*** Begin section ***
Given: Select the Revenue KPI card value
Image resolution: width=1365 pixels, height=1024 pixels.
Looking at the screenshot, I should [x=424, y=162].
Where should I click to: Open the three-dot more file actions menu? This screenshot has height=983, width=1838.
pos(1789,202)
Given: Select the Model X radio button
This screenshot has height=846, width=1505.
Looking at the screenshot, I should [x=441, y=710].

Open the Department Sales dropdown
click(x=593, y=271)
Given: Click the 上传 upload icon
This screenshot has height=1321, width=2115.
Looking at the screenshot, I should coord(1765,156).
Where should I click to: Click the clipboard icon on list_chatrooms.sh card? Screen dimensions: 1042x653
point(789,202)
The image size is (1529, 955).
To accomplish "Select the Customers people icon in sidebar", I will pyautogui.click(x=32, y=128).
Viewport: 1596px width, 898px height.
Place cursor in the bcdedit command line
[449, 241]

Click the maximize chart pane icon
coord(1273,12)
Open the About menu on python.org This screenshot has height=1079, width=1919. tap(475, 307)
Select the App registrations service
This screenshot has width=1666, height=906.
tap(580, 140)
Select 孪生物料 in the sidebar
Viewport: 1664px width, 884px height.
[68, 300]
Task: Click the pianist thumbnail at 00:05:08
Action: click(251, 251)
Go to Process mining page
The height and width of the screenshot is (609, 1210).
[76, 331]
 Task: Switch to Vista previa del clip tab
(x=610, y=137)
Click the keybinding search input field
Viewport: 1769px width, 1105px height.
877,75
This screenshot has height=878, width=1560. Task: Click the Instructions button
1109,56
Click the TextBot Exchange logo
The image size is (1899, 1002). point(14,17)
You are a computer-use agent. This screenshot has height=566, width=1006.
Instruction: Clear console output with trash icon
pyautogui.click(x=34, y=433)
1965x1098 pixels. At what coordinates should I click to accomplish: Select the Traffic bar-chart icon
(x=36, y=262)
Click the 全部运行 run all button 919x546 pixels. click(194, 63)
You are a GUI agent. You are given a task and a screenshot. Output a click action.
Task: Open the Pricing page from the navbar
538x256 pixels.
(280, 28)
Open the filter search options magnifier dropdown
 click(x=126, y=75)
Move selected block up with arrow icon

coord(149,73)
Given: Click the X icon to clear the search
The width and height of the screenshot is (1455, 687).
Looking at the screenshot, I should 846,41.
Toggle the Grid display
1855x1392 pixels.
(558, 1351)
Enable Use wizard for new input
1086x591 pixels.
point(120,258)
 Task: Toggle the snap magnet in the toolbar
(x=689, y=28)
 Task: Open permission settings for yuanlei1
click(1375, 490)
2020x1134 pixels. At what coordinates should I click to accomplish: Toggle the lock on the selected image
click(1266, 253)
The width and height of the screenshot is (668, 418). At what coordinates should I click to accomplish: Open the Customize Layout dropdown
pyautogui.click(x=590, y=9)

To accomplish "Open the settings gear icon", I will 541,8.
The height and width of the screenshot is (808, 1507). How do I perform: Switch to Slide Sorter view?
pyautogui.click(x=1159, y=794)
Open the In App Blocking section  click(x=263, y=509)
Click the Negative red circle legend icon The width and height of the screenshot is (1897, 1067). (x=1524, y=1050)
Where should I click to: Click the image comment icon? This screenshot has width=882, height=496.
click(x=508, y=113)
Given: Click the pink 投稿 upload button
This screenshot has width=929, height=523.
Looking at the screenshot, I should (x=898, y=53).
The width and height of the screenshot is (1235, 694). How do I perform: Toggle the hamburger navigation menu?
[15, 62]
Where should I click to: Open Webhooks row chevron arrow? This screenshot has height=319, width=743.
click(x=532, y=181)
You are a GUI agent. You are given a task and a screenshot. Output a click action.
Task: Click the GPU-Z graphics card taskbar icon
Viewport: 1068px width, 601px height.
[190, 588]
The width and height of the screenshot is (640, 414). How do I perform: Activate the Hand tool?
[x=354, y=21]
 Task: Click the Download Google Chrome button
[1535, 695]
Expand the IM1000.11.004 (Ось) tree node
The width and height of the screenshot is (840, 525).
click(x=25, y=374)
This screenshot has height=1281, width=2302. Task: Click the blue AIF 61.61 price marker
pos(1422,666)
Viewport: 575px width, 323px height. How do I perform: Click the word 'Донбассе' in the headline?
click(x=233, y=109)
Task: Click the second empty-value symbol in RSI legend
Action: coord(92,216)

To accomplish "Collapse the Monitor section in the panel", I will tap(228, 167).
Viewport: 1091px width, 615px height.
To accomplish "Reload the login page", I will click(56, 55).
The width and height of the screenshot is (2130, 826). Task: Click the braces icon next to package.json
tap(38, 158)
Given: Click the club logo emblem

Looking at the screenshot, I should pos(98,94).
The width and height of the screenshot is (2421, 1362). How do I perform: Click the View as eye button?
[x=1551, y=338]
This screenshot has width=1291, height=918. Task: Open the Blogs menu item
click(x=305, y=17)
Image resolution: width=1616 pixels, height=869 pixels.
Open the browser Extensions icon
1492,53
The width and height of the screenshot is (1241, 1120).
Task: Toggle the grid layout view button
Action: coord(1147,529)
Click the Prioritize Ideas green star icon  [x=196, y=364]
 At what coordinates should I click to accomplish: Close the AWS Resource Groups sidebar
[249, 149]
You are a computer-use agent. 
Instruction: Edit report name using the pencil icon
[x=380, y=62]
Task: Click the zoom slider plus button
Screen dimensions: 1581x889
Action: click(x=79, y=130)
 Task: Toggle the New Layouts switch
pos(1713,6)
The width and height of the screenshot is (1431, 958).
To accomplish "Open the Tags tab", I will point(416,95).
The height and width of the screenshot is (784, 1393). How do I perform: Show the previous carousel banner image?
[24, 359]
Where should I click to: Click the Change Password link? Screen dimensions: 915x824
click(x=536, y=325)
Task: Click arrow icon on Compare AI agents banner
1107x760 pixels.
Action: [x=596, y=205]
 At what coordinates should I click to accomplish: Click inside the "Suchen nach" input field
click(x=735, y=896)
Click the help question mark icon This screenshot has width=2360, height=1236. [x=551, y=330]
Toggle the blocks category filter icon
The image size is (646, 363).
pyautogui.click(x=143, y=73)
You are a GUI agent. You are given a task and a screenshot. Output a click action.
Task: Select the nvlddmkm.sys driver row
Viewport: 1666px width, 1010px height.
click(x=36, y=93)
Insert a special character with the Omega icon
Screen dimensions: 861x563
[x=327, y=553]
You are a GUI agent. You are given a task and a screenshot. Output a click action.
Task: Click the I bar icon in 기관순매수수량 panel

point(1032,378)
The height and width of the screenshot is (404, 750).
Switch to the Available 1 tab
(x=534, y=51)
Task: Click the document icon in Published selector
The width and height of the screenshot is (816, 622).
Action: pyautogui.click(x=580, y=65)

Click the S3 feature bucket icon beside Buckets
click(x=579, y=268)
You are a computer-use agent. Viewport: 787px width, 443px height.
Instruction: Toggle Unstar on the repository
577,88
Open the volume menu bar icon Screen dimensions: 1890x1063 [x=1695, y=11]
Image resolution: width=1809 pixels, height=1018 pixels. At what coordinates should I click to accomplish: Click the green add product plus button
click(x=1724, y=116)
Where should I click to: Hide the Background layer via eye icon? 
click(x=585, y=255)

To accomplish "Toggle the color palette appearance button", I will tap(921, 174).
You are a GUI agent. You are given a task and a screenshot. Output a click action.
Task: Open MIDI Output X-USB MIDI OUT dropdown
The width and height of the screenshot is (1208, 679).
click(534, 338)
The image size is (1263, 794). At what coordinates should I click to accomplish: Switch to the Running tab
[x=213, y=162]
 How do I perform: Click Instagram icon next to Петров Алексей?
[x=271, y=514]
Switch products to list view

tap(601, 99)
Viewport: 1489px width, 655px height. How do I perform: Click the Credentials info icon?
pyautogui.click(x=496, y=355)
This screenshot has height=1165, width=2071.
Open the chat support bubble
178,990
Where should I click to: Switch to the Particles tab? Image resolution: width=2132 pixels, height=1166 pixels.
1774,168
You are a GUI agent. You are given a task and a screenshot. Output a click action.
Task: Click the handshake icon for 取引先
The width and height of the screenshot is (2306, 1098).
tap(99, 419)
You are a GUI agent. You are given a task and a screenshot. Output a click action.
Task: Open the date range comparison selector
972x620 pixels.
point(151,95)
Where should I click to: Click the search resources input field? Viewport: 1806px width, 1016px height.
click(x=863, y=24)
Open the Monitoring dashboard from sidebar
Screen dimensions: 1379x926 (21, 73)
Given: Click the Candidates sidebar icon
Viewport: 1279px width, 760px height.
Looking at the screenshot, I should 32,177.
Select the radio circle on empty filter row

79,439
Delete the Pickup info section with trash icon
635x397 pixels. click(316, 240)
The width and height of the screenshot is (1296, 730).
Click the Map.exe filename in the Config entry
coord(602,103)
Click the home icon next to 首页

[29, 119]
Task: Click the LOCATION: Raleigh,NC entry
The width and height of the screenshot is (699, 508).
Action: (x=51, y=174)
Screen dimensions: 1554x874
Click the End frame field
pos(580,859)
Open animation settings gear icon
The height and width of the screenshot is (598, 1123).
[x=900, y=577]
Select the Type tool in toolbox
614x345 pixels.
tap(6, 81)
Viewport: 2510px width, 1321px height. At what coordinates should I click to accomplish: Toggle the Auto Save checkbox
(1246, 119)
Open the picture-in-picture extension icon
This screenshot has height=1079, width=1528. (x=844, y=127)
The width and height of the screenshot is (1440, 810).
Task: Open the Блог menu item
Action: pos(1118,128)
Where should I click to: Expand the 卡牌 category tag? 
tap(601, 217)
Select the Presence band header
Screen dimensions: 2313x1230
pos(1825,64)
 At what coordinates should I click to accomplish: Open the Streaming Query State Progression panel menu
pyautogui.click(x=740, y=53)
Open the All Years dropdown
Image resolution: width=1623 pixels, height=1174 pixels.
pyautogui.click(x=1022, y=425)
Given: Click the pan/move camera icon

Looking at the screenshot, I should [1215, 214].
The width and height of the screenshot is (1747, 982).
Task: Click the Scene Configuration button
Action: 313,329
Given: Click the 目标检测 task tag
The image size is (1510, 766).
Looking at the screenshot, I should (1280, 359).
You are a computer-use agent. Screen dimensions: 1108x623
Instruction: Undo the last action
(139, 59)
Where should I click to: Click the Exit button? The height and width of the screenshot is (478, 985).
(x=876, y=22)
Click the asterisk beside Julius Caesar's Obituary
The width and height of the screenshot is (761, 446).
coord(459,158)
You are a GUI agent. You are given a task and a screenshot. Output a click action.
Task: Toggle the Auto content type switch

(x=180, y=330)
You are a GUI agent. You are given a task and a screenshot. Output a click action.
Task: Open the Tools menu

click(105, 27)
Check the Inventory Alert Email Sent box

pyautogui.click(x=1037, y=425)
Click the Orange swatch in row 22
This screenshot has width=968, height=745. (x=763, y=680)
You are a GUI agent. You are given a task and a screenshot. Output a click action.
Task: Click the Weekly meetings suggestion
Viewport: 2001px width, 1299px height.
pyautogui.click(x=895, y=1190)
*** End section ***
◆ What to do: Your output should be the listing's lines, exact and complete, from its first line to the line that contains "Given: Select the Model X radio button", inclusive.

◆ Output of the task:
Given: Select the Revenue KPI card value
Image resolution: width=1365 pixels, height=1024 pixels.
Looking at the screenshot, I should [x=424, y=162].
Where should I click to: Open the three-dot more file actions menu? This screenshot has height=983, width=1838.
pos(1789,202)
Given: Select the Model X radio button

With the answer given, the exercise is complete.